-- Start PROVIDED RECORDS --
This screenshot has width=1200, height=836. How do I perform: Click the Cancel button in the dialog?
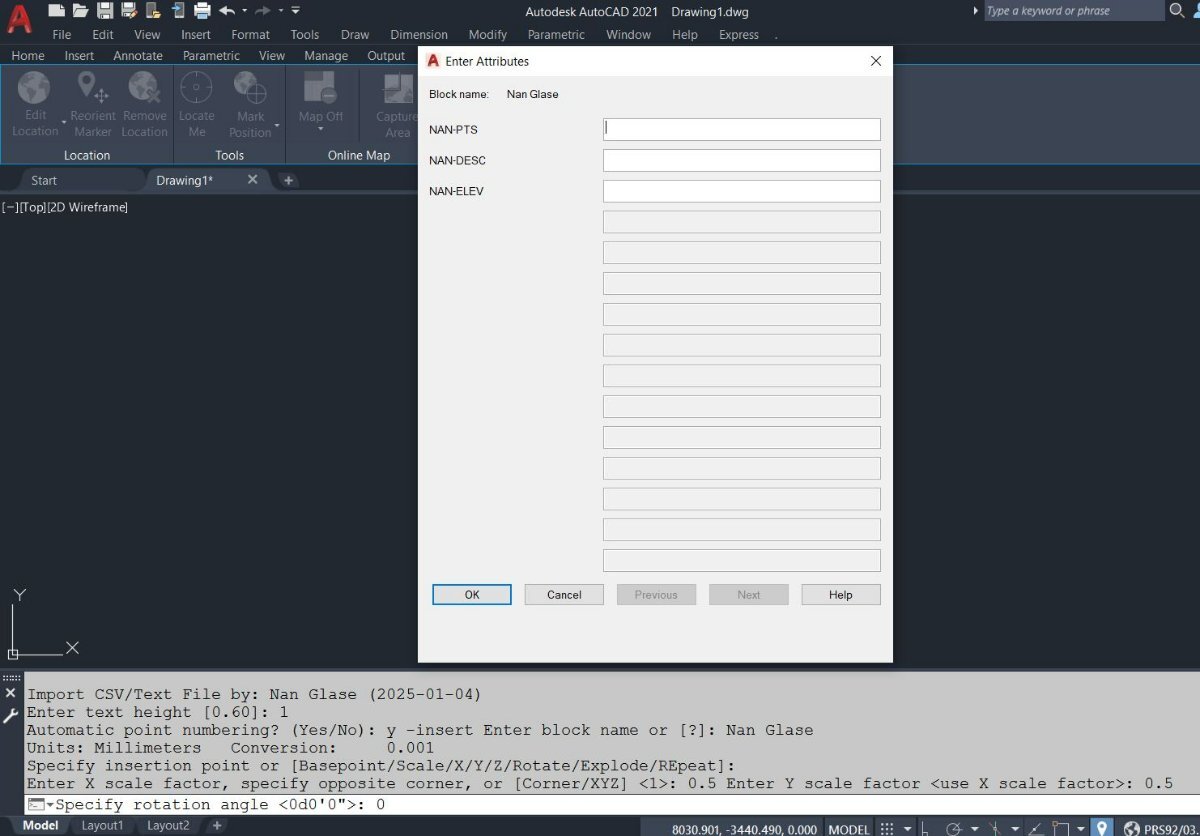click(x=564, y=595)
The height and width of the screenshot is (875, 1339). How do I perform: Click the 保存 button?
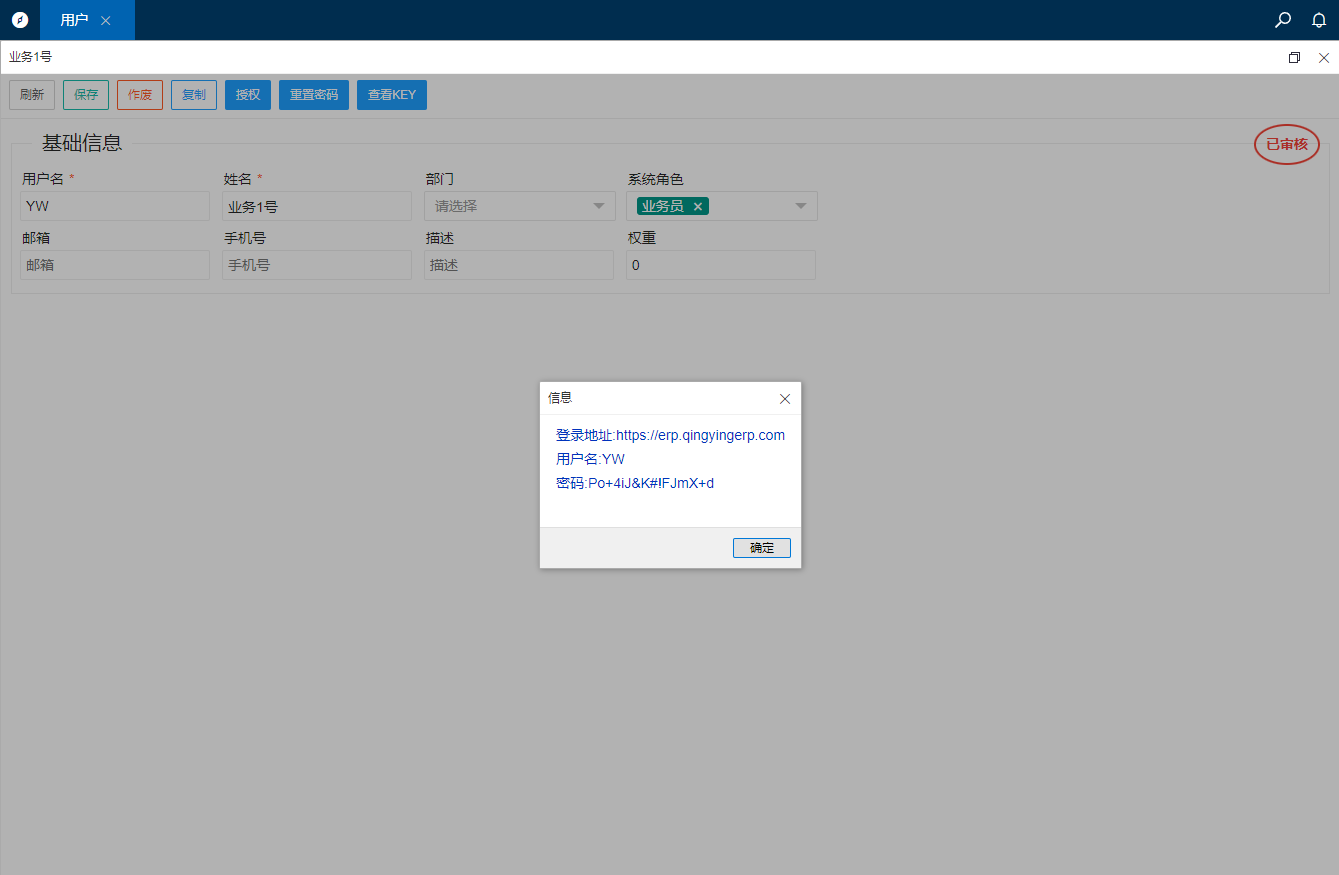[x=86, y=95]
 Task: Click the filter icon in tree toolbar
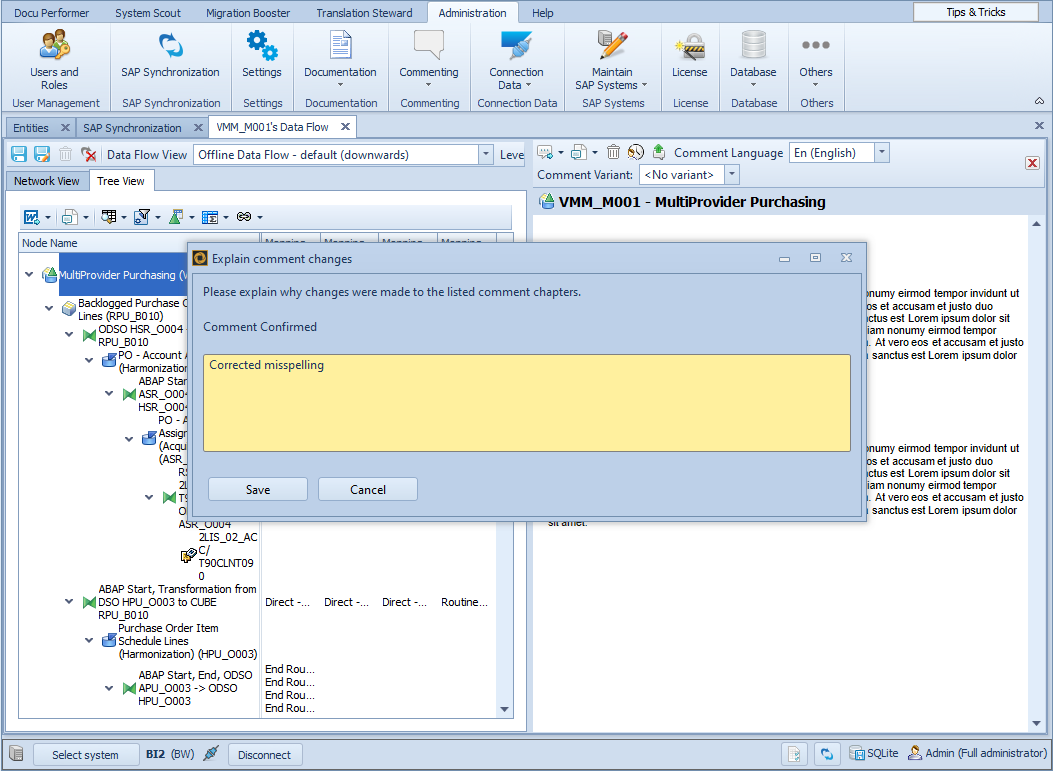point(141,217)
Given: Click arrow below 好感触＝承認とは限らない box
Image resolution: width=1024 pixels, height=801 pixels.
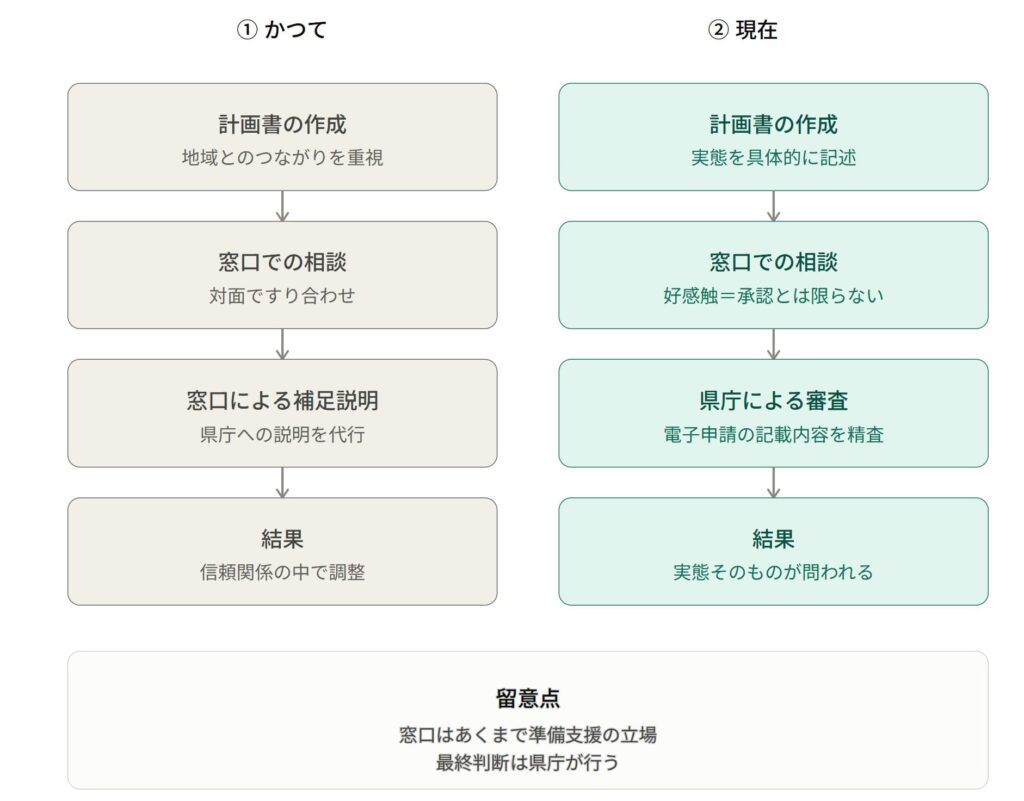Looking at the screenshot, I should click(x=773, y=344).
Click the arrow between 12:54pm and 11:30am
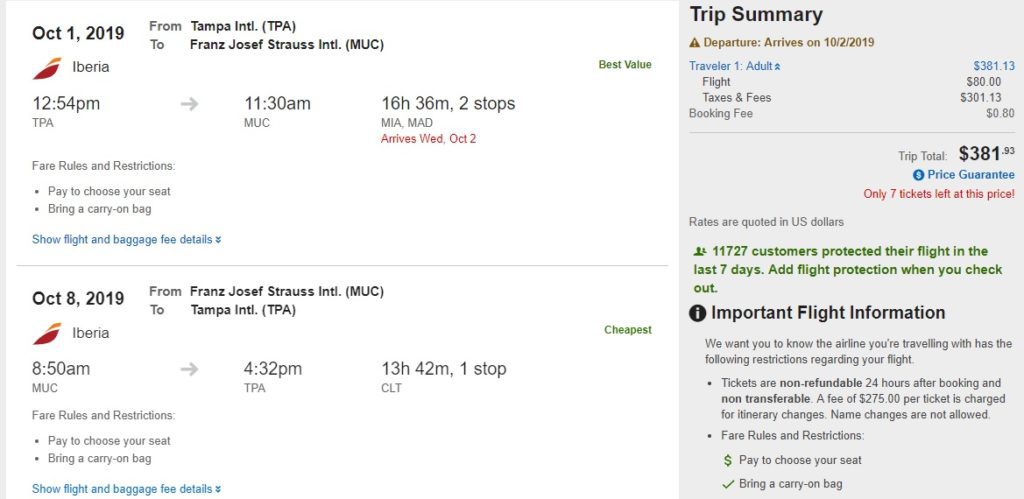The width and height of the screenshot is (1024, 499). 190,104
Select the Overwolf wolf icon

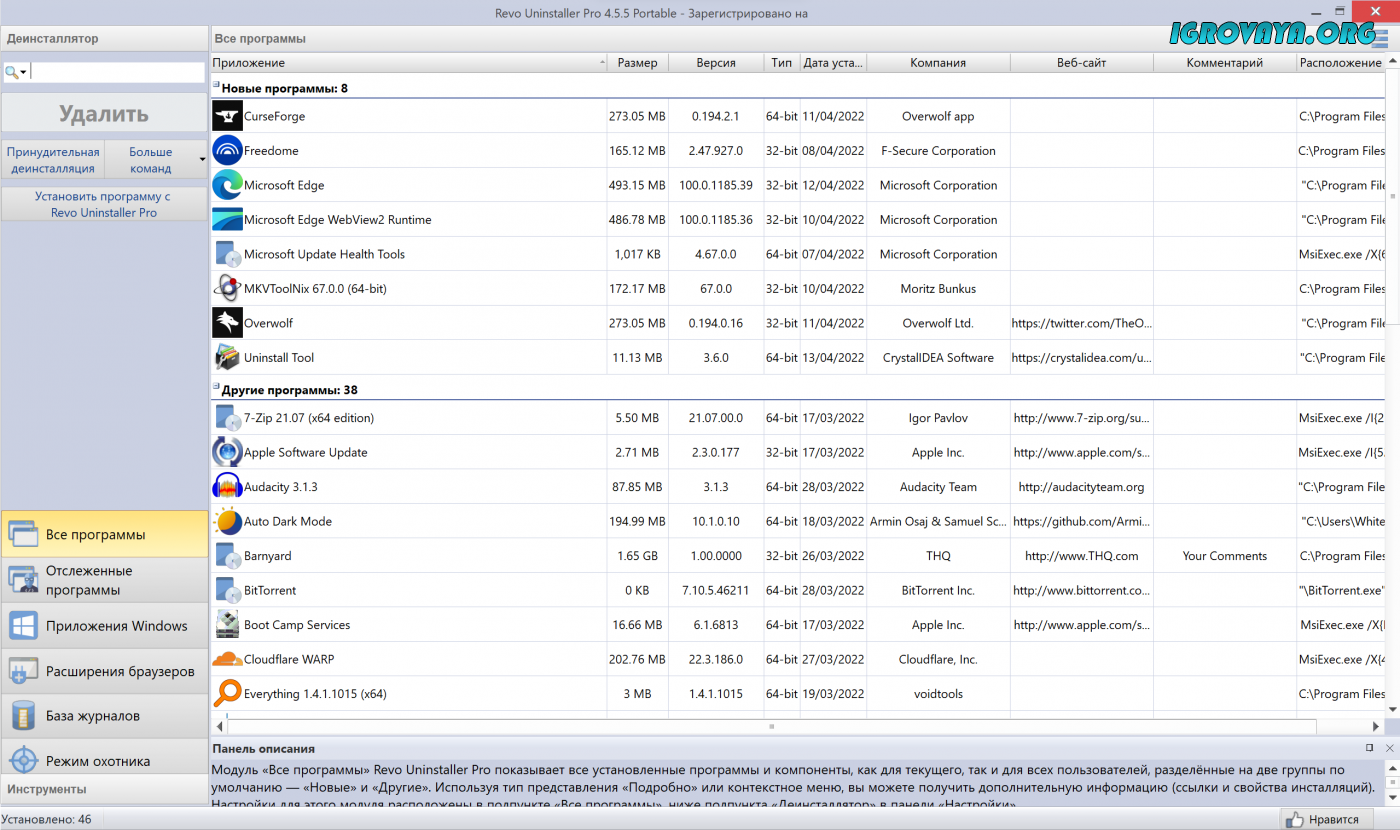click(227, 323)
-- End PROVIDED RECORDS --
PROBLEM STATEMENT
Copy the data above word for word, leaving out the pictures.

OUTPUT BELOW
This screenshot has width=1200, height=836. How do I perform: Click the Cancel button in the dialog?
click(x=564, y=595)
The height and width of the screenshot is (875, 1339). How do I perform: Click the 保存 button?
[x=86, y=95]
 Task: Click the filter icon in tree toolbar
point(141,217)
Given: Click arrow below 好感触＝承認とは限らない box
Image resolution: width=1024 pixels, height=801 pixels.
Looking at the screenshot, I should click(x=773, y=344).
Click the arrow between 12:54pm and 11:30am
The width and height of the screenshot is (1024, 499). 190,104
Select the Overwolf wolf icon

click(227, 323)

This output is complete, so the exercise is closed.